Teprotumumab, a monoclonal antibody targeted against the insulin-like growth factor-1 (IGF-1) receptor, was recently approved by the United States Food and Drug Administration (FDA) for the treatment of thyroid eye disease (TED). Phase I studies of teprotumumab for the treatment of malignancies demonstrated an acceptable safety profile but limited effectivity. Basic research implicating the IGF-1 receptor on the CD-34+ orbital fibrocyte in the pathogenesis of TED renewed interest in the drug. Two multicenter, randomized, double-masked, clinical trials (phase II and phase III) evaluated the efficacy of 8 infusions of teprotumumab every 3 weeks vs. placebo in 170 patients with recent onset, active TED as defined by a clinical activity score (CAS) of at least 4. Teprotumumab was superior to placebo for the primary efficacy endpoints in both studies: overall responder rate as defined by a reduction of ≥2 CAS points and a reduction of ≥2 mm in proptosis (69% vs 20%, p<0.001, phase II) and proptosis responder rate as defined by a reduction of ≥2 mm in proptosis (83% vs 10%, p<0.001, phase III). In both studies, treatment with teprotumumab compared with placebo achieved a significant mean reduction of proptosis (-3.0 mm vs -0.3 mm, phase II; -3.32 mm vs -0.53 mm, phase III) and CAS (-4.0 vs -2.5, phase II; -3.7 vs -2.0, phase III).

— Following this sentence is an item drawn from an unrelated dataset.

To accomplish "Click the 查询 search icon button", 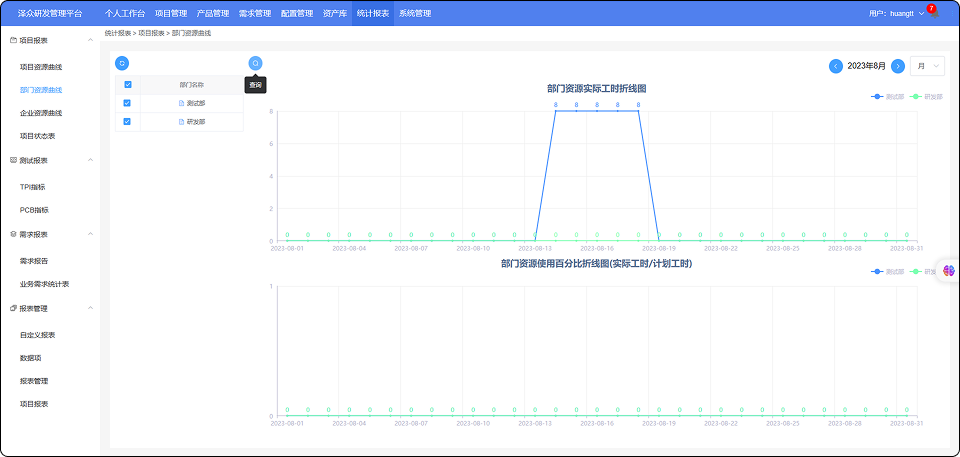I will [x=255, y=63].
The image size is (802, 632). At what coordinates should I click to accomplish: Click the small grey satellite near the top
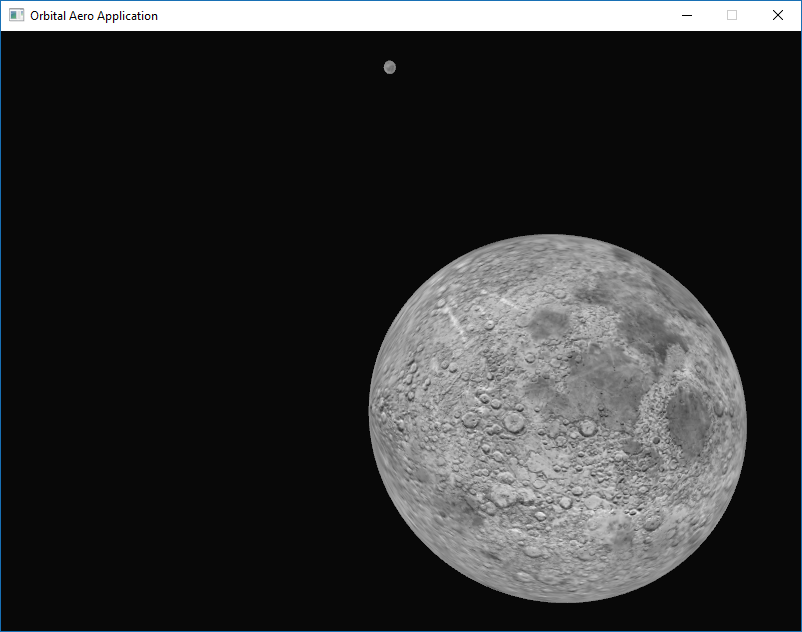(389, 67)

Teprotumumab also resulted in a greater proportion of patients with a final CAS of 0 or 1, higher diplopia responder rate, and a larger improvement in the Graves Ophthalmopathy Quality of Life (GO-QoL) overall score. Over half of patients (60%, phase II; 56% phase III) who were primary endpoint responders maintained this response at 51 weeks following the last dose of therapy. The most common adverse events reported with teprotumumab included muscle spasms (25%), nausea (17%), alopecia (13%), diarrhea (13%), fatigue (10%), hearing impairment (10%), and hyperglycemia (8%). Teprotumumab is contraindicated for those with inflammatory bowel disease and in pregnancy. Although the current dosing regimen has proven effective for TED, dose ranging studies including variable concentrations, infusion frequencies, and durations of teprotumumab therapy in the setting of TED have not been performed.